=== Task to complete ===
Once you have read the listing, output it exactly and completely.
--- Records to process Enclosed Below ---
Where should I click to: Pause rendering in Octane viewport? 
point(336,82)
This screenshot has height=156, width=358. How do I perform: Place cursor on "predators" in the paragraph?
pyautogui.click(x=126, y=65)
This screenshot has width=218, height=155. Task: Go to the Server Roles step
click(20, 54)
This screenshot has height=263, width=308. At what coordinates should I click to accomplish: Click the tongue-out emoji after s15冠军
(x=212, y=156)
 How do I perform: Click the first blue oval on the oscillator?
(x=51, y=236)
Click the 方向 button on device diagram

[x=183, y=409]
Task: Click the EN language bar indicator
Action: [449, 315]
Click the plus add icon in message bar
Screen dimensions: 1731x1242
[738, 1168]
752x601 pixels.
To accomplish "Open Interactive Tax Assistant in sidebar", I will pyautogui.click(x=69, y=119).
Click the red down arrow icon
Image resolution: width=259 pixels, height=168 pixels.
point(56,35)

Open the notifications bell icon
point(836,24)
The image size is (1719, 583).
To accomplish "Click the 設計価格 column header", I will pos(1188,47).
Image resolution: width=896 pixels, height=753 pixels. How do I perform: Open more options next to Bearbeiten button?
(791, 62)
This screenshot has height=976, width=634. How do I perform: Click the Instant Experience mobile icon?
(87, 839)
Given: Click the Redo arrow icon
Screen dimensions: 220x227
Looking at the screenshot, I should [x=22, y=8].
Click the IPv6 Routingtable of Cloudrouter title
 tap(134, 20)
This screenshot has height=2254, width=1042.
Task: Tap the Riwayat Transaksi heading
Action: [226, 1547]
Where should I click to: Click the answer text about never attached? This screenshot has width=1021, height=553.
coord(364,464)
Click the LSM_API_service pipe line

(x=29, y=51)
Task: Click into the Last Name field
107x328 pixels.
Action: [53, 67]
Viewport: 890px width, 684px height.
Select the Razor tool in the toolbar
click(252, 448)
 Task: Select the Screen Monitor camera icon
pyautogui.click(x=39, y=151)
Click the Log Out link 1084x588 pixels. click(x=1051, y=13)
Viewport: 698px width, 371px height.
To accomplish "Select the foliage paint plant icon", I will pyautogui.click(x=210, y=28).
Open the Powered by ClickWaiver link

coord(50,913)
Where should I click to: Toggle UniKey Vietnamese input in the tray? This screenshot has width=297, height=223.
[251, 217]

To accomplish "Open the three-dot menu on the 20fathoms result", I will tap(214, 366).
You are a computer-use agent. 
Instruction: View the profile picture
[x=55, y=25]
--- End of Enclosed Records to process ---
=== Output for this exercise ===
Where should I click to: Pause rendering in Octane viewport? 
point(336,82)
This screenshot has height=156, width=358. How do I perform: Place cursor on "predators" in the paragraph?
pyautogui.click(x=126, y=65)
This screenshot has width=218, height=155. Task: Go to the Server Roles step
click(20, 54)
This screenshot has height=263, width=308. At what coordinates should I click to accomplish: Click the tongue-out emoji after s15冠军
(x=212, y=156)
 How do I perform: Click the first blue oval on the oscillator?
(x=51, y=236)
Click the 方向 button on device diagram

[x=183, y=409]
Task: Click the EN language bar indicator
Action: [449, 315]
Click the plus add icon in message bar
Screen dimensions: 1731x1242
[738, 1168]
752x601 pixels.
To accomplish "Open Interactive Tax Assistant in sidebar", I will pyautogui.click(x=69, y=119).
Click the red down arrow icon
Image resolution: width=259 pixels, height=168 pixels.
point(56,35)

Open the notifications bell icon
point(836,24)
The image size is (1719, 583).
To accomplish "Click the 設計価格 column header", I will pos(1188,47).
Image resolution: width=896 pixels, height=753 pixels. How do I perform: Open more options next to Bearbeiten button?
(791, 62)
This screenshot has height=976, width=634. How do I perform: Click the Instant Experience mobile icon?
(87, 839)
Given: Click the Redo arrow icon
Screen dimensions: 220x227
Looking at the screenshot, I should [x=22, y=8].
Click the IPv6 Routingtable of Cloudrouter title
 tap(134, 20)
This screenshot has height=2254, width=1042.
Task: Tap the Riwayat Transaksi heading
Action: [226, 1547]
Where should I click to: Click the answer text about never attached? This screenshot has width=1021, height=553.
coord(364,464)
Click the LSM_API_service pipe line

(x=29, y=51)
Task: Click into the Last Name field
107x328 pixels.
Action: [53, 67]
Viewport: 890px width, 684px height.
Select the Razor tool in the toolbar
click(252, 448)
 Task: Select the Screen Monitor camera icon
pyautogui.click(x=39, y=151)
Click the Log Out link 1084x588 pixels. click(x=1051, y=13)
Viewport: 698px width, 371px height.
To accomplish "Select the foliage paint plant icon", I will pyautogui.click(x=210, y=28).
Open the Powered by ClickWaiver link

coord(50,913)
Where should I click to: Toggle UniKey Vietnamese input in the tray? This screenshot has width=297, height=223.
[251, 217]

To accomplish "Open the three-dot menu on the 20fathoms result", I will tap(214, 366).
You are a computer-use agent. 
Instruction: View the profile picture
[x=55, y=25]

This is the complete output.